● TASK DETAILS: Your task is to retype every entry exactly while omitting the pictures.
====== SOURCE MATERIAL
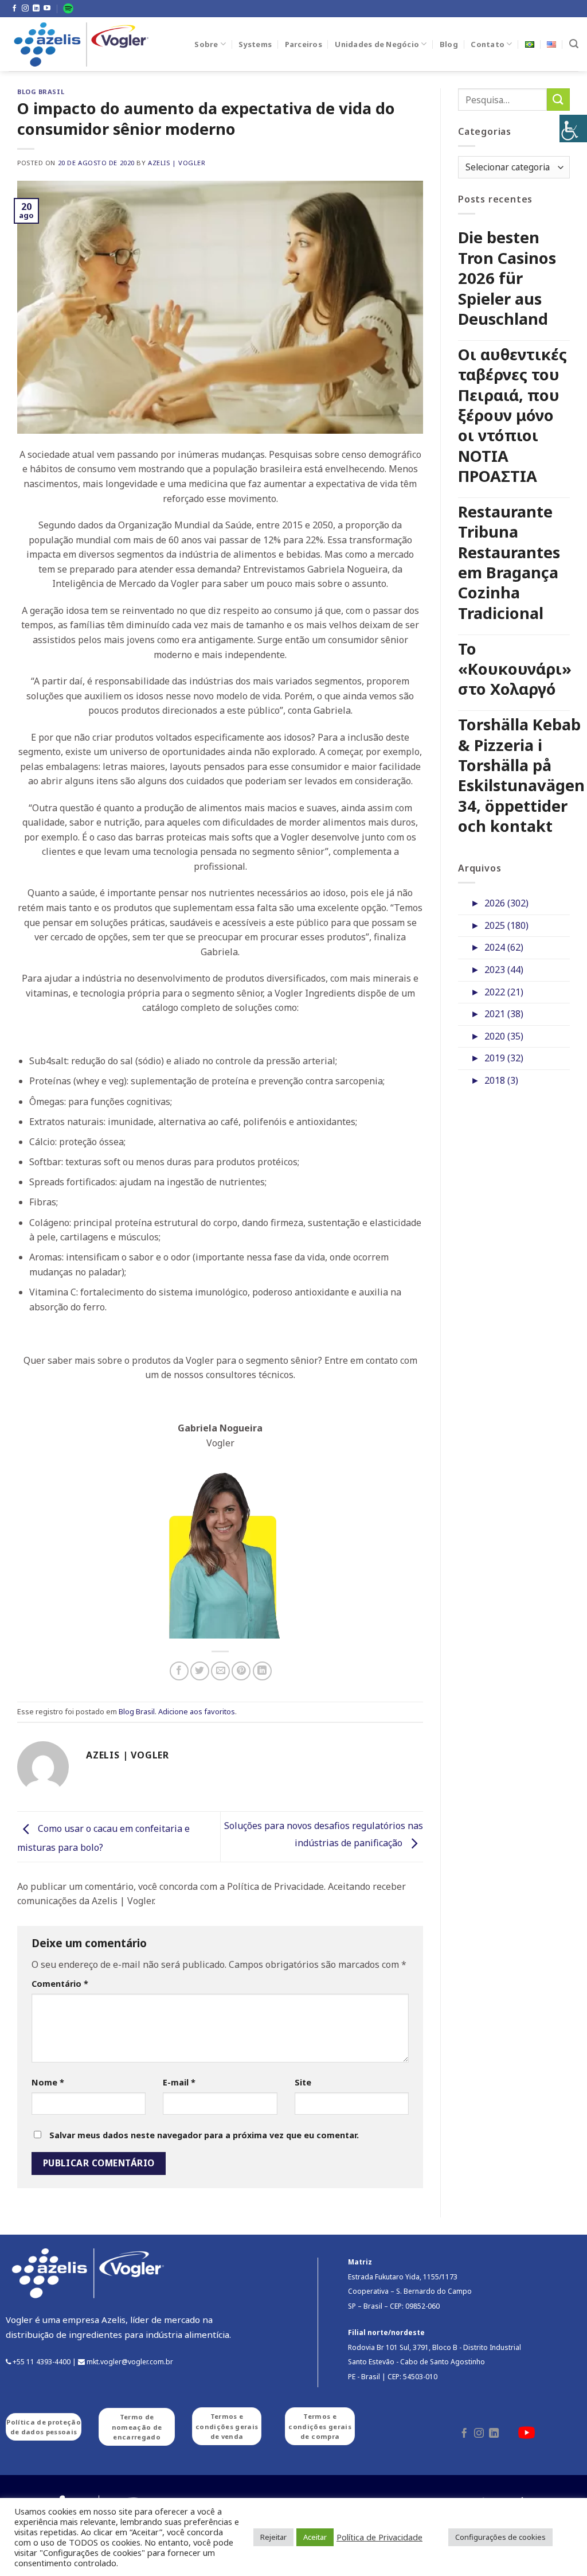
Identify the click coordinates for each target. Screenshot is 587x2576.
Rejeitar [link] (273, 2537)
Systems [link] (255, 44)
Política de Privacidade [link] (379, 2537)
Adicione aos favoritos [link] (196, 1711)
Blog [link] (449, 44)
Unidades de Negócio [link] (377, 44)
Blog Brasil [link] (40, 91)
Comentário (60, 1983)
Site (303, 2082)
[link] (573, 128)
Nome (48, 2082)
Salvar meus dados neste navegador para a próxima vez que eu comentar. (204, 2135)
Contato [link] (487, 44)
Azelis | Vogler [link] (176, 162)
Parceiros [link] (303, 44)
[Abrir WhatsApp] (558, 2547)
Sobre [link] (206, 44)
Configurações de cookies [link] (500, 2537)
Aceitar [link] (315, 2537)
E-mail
============
● TASK SOLUTION:
Identify the click coordinates for each target. Screenshot is 587x2576.
Rejeitar [link] (273, 2537)
Systems [link] (255, 44)
Política de Privacidade [link] (379, 2537)
Adicione aos favoritos [link] (196, 1711)
Blog [link] (449, 44)
Unidades de Negócio [link] (377, 44)
Blog Brasil [link] (40, 91)
Comentário (60, 1983)
Site (303, 2082)
[link] (573, 128)
Nome (48, 2082)
Salvar meus dados neste navegador para a próxima vez que eu comentar. (204, 2135)
Contato [link] (487, 44)
Azelis | Vogler [link] (176, 162)
Parceiros [link] (303, 44)
[Abrir WhatsApp] (558, 2547)
Sobre [link] (206, 44)
Configurações de cookies [link] (500, 2537)
Aceitar [link] (315, 2537)
E-mail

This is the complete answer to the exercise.